GoCardless Cuts Staff by 15% in Push to Profitability

GoCardless

U.K. FinTech GoCardless is slashing 15% of its workforce as it tries to reach profitability.

The company announced the job cuts on its website Tuesday (June 13), saying it wanted to shift its focus to the core areas of its business.

“We have now finalized our plans to focus on fewer things and the resulting reductions to our cost base in order to get to profitability faster,” wrote CEO Hiroki Takeuchi. “These plans will see us reduce our cost base by ~15% and will affect 17% of the roles at GoCardless.”

The company will cut 135 positions while also moving 15 roles from the U.K. to the Latvian capital of Riga, according to the announcement.

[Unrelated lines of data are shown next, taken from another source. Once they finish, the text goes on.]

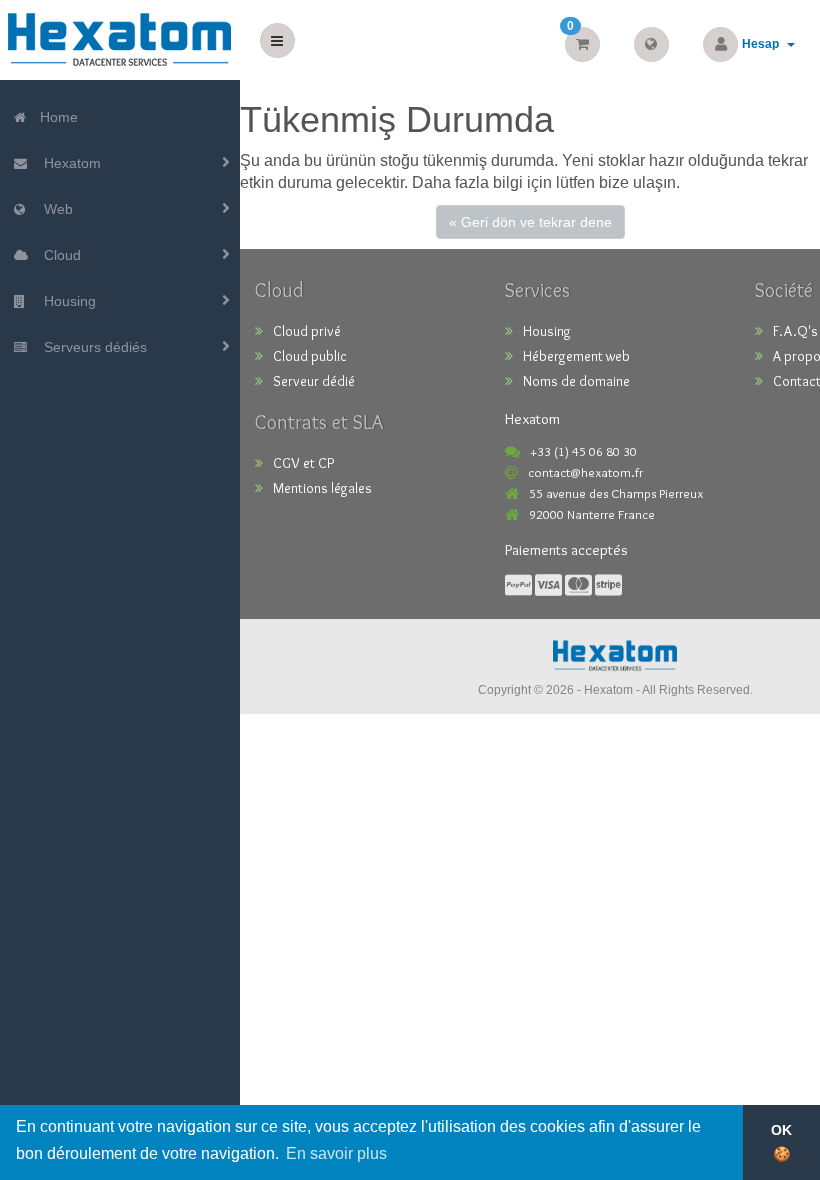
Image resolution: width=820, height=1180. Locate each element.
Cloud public (310, 356)
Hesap (763, 44)
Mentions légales (322, 488)
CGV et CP (303, 463)
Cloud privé (307, 331)
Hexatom (68, 163)
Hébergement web (576, 356)
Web (54, 209)
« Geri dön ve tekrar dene (530, 222)
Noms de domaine (576, 381)
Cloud (58, 255)
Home (57, 117)
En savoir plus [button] (336, 1153)
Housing (66, 301)
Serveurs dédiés (91, 347)
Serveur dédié (314, 381)
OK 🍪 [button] (781, 1142)
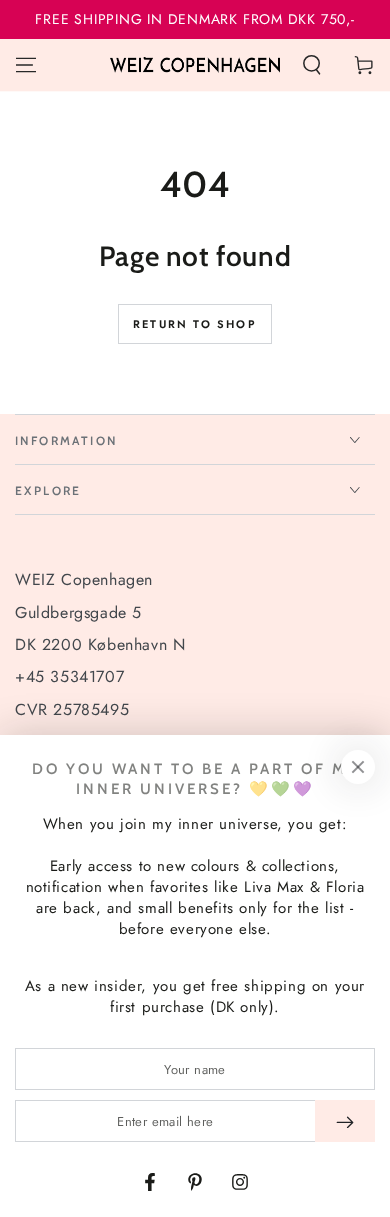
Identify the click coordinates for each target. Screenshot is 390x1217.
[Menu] (26, 65)
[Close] (358, 767)
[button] (312, 65)
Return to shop (195, 324)
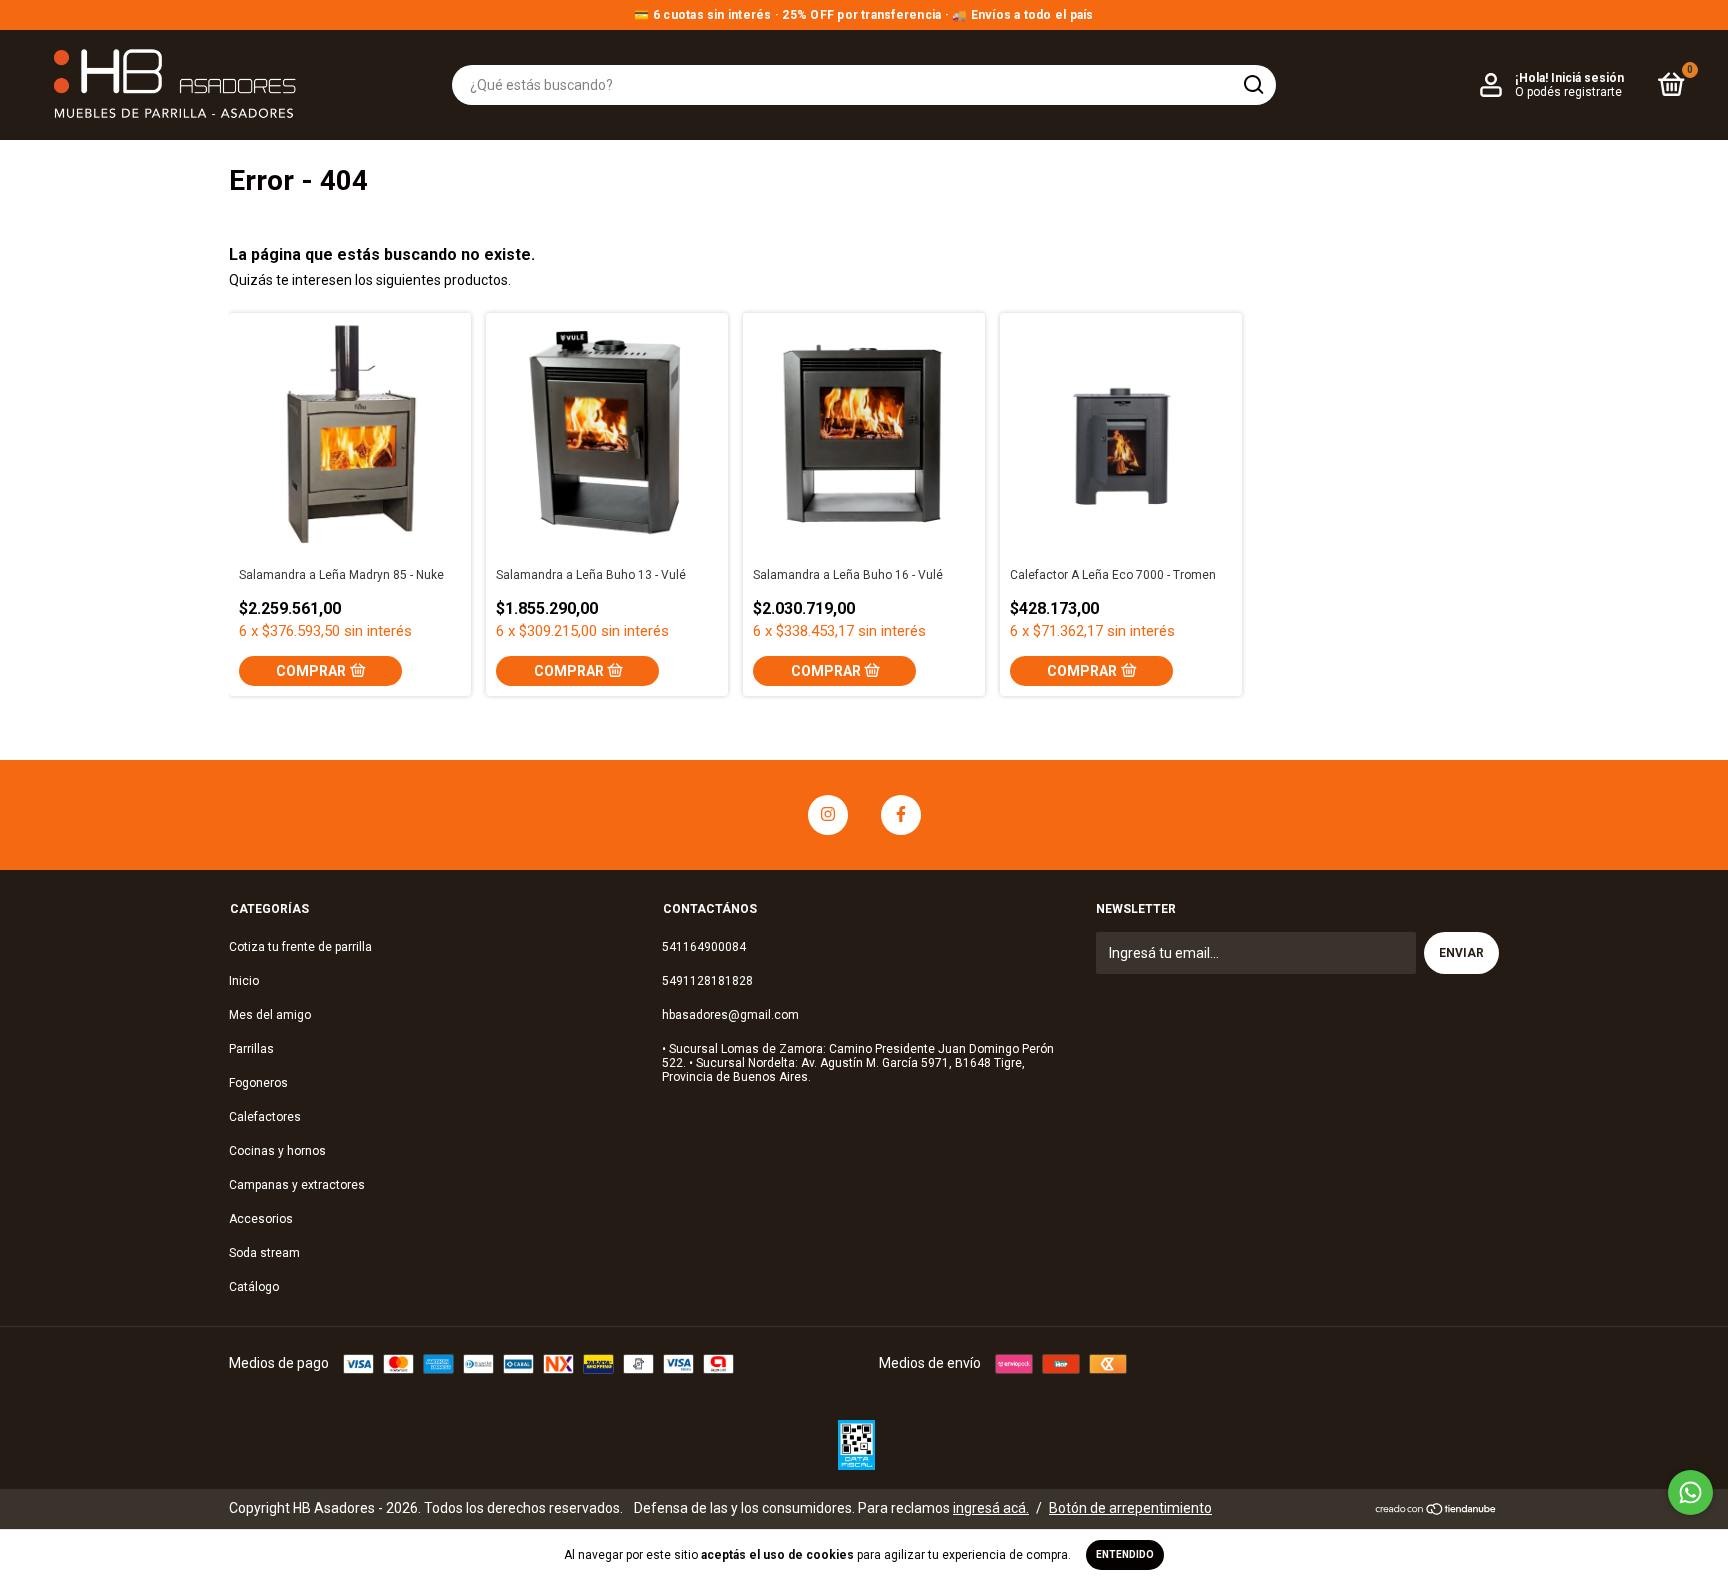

In total, the changes will shrink GoCardless’ headcount from north of 900 to below 800.

The company will also reduce its senior leadership team by roughly 25%, with Takeuchi saying in the announcement that “a smaller group is more suitable to lead a smaller organization.”

The job cuts and other changes will get GoCardless “within touching distance of profitability in the near future,” he said, per the announcement.

As PYMNTS noted earlier this year, layoffs are a painful but often effective way for FinTechs to reach profitability.

PayPal, for example, cut spending by $900 million in 2022, partly with layoffs, in anticipation of saving $1.3 billion through 2023, and markets responded well to these moves,” the report said. “Moreover, after Australian-based BNPL platform Zip Co. ceased operations in the United Kingdom and Singapore, it ended the year with $78.5 million in cash and liquidity — and, according to its CEO, Zip will break even by the end of the financial year.”

GoCardless was valued at $2.1 billion last year after raising $312 million in a Series G funding round. More recently, the company debuted a product that lets third-party payment providers allow bank-to-bank payments.

PYMNTS research showed that consumers experiment with account-to-account (A2A) payment tools like peer-to-peer (P2P) apps and mobile wallets, and that their adoption of these payment methods has been steadily growing for years.

In his message to employees, Takeuchi pointed to the rising popularity of A2A payments as one of the things that will help GoCardless reach profitability.

“Over time, I’m really confident that these tailwinds will prevail,” he said in the announcement. “We just need to make sure we position ourselves to take advantage of them.”